Finding Her Edge is a Canadian sports teen drama television series, adapted from the novel of the same name by Jennifer Iacopelli. It premiered worldwide on Netflix on 22 January 2026. On 3 February 2026, it was renewed for a second season.

==Premise==
Adrianna, a competitive ice skater from a dynastic family, seemingly has a budding romance with her new on-ice partner (Brayden), but her feelings are complicated by her former ice partner Freddie, also her ex-boyfriend, and his new partner. Her older sister, an individual competitor, faces challenges of her own, while her younger sister is trying to find her true self. Meanwhile, the sisters' widower father experiences financial difficulties in keeping the family enterprise afloat.

==Cast==
- Madelyn Keys as Adriana Russo
- Cale Ambrozic as Brayden Elliott
- Olly Atkins as Freddie O'Connell
- Alexandra Beaton as Elise Russo
- Alice Malakhov as Maria Russo
- Niko Ceci as Charlie Monroe
- Millie Davis as Riley Monroe
- Harmon Walsh as Will Russo
- Meredith Forlenza as Camille St. Denis
- Yona Epstein-Roth as JJ Harmon
- Nicole Volossetski as Katya Belikova
- Sean Chen as Ben Woo
- Aidan Shaw as Weston Scannell
- Celia Owen as Sarah Russo'
- Kimberly-Sue Murray as Michelle Scannel
- Bert Cardozo as Michael
Five-time Canadian figure skating champions Piper Gilles and Paul Poirier appear as themselves in episode 5. British figure skating champions Lilah Fear and Lewis Gibson voiced a duo of television commentators. Author Jennifer Iacopelli makes a brief appearance as a librarian in episode 7.

=== Skating doubles ===
Canadian Junior champions and World Junior bronze medalists Nadiia Bashynska and Peter Beaumont served as skating doubles for the roles of Adriana and Brayden. Several other Canadian junior athletes served as skating doubles including: Rachel Martins and Natasha Hewitt for Adriana's sisters Maria and Elise, Aria Murrell and Nicholas Buelow for Adriana's training mates Riley and Freddie, and Lauren Audrey Batkova and Jacob Yang for Adriana's competitors Destiny and Sean.

==Episodes==

| No. | Title | Directed by | Written by | Original release date |
|---|---|---|---|---|
| 1 | "Pushing Off" | Shamim Sarif | Shelley Scarrow | January 22, 2026 |
| 2 | "Shoot the Duck" | Shamim Sarif | Shelley Scarrow | January 22, 2026 |
| 3 | "Inside Edge" | Jacqueline Pepall | Sabrina Sherif | January 22, 2026 |
| 4 | "Kiss and Cry" | Jacqueline Pepall | Jacqueline Pepall | January 22, 2026 |
| 5 | "Spiraling" | Shamim Sarif | Jeff Norton | January 22, 2026 |
| 6 | "Crossovers" | Shamim Sarif | Sabrina Sherif | January 22, 2026 |
| 7 | "Death Spiral" | Jacqueline Pepall | Jacqueline Pepall | January 22, 2026 |
| 8 | "Medaling" | Shamim Sarif | Shelley Scarrow | January 22, 2026 |

==Production==
The eight-part series is adapted from the young adult novel of the same name by Jennifer Iacopelli. The story is also loosely based on Jane Austen's novel Persuasion. The series is directed by Shamim Sarif and Jacqueline Pepall. Shelley Scarrow was head writer alongside Sabrina Sherif, Jacqueline Pepall, and Jeff Norton. Norton is showrunner and executive producer on the series, alongside Josh Scherba, Stephanie Betts, and Angela Boudreault for WildBrain.

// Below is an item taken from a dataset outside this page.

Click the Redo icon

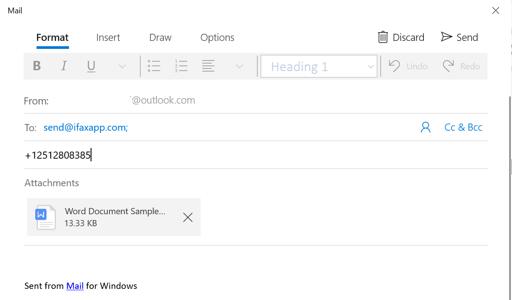point(448,66)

The cast is led by Madelyn Keys and Cale Ambrozic with Olly Atkins, Alexandra Beaton, Millie Davis, Harmon Walsh and Alice Malakhov.

The series was filmed in Ontario, Canada, with filming locations including Orillia, Barrie and Wasaga Beach. Skating director was Brad Hopkins.

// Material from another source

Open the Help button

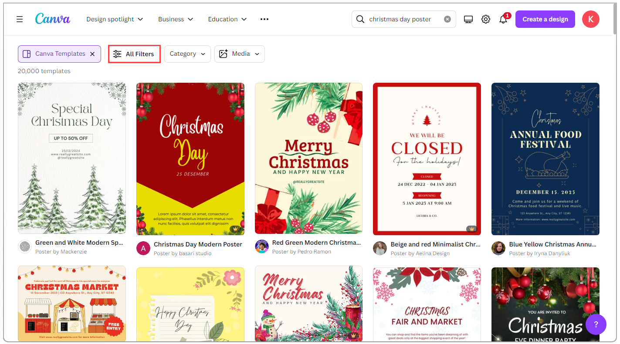596,324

Filming for the second season is scheduled to begin in late August 2026.

==Release==
The series was originally slated to air in Canada on Family, but after that service was closed in 2025 it was picked up for distribution by CBC Television in English and Ici Radio-Canada Télé in French. The eight-part series was eventually released on Netflix on 22 January 2026.

==Reception==
The series holds 100% approval rating on review aggregator Rotten Tomatoes, based on 11 critic reviews.